Carbon capture can also improve Pennsylvania’s air quality across both rural and urban communities. Recent studies by the Great Plains Institute and Clean Air Task Force demonstrate that, in addition to cutting carbon dioxide emissions, carbon capture and storage also reduces other emissions like sulfur dioxide, nitrogen oxide, and particulate matter, resulting in quantifiable health benefits of more than $313 million across our region. Most importantly, this means that millions of Pennsylvanians of all ages can lead healthier lives.

With other states like Louisiana, Texas, North Dakota, and Wyoming already heavily involved in the carbon capture and storage race, Pennsylvania must continue to make progress on establishing a regulatory framework for this technology before our window of opportunity closes and we begin to miss out on valuable investments. If Senate Bill 831 ultimately becomes law this year, Pennsylvania can stay competitive alongside these states, building our reputation as a hub for innovative energy technologies and positioning local communities to secure investments from major international companies looking to expand their low-carbon capabilities.

While we must work toward meeting our commonwealth’s emissions targets, we also can’t completely pivot away from traditional energy sources anytime soon. Carbon capture provides a commonsense solution, allowing Pennsylvania to continue providing our nation with valuable oil and gas resources in the most responsible way possible.
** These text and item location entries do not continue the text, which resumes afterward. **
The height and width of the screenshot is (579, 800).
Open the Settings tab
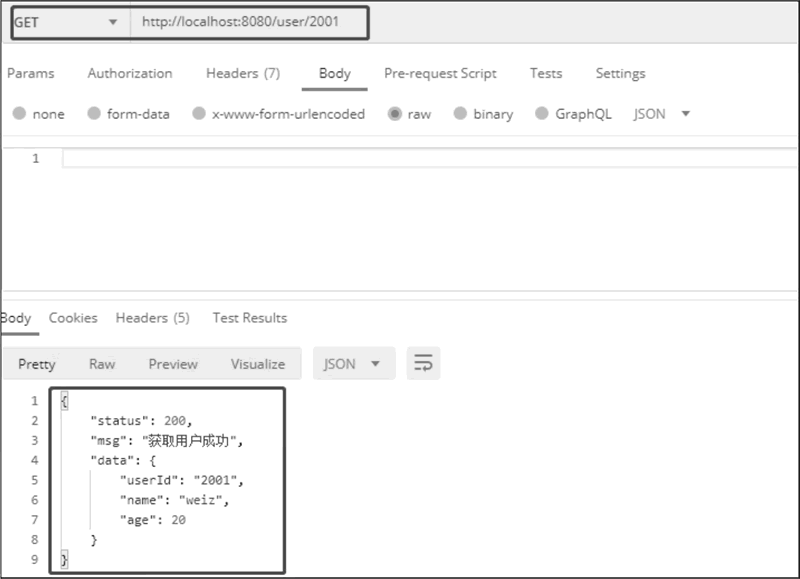(x=620, y=73)
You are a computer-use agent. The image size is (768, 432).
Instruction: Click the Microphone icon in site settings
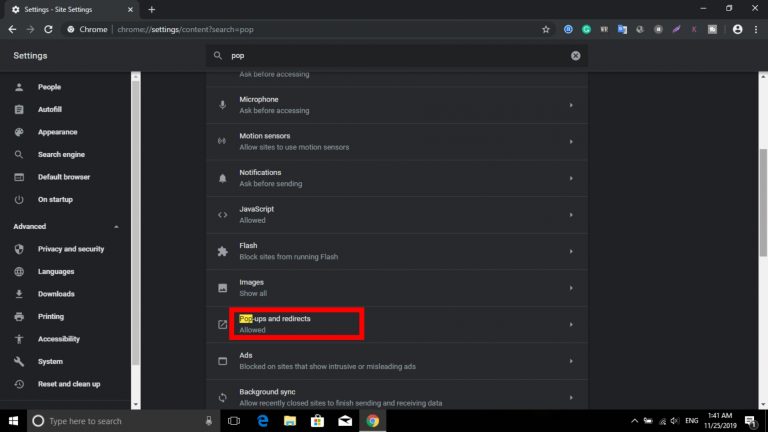pos(222,105)
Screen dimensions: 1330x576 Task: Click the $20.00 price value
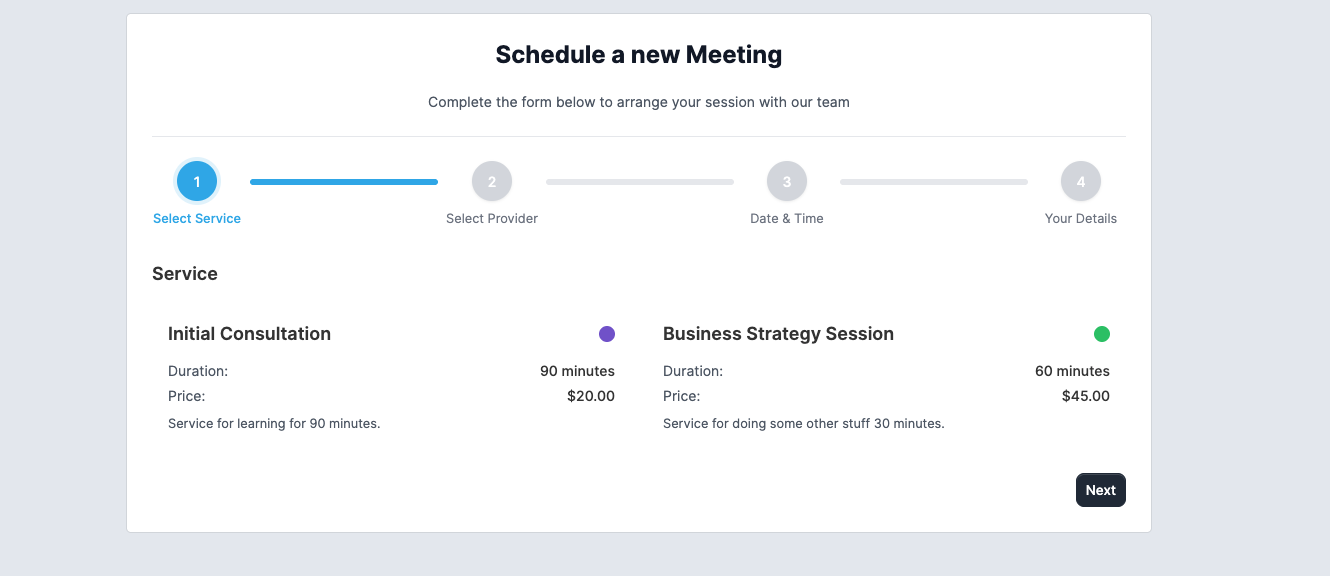pyautogui.click(x=591, y=396)
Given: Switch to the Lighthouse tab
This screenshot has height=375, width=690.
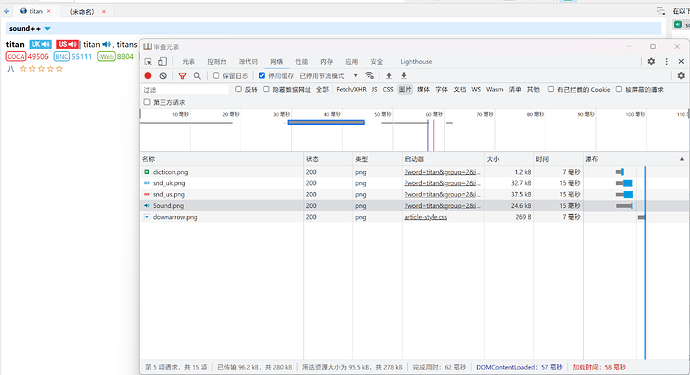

As one of the nation’s top energy-producing states, Pennsylvania is well-equipped to take on the challenge of the energy transition, be a pioneering force in low-carbon energy adoption, and realize the benefits carbon capture and storage brings with it.

As a co-chair of the gas and oil caucus, I commend my colleague, state Sen. Gene Yaw from Tioga County, for leading the way on this legislation in the Senate and demonstrating that we can meet our commonwealth’s emissions goals without turning our backs on the industries that provide quality jobs for Pennsylvanians. However, our work is not complete, and we are counting on our House colleagues in Harrisburg to ensure legislation reaches Gov. Josh Shapiro’s desk later this year.

As we look to build a future that is both environmentally sustainable and economically viable, we must continue to find common ground around policies that take an all-of-the-above approach to our energy future and ultimately create a better future for all Pennsylvanians.

Camera Bartolotta is a state senator for the 46th Senatorial District, which includes Washington and Greene counties and a portion of Beaver County.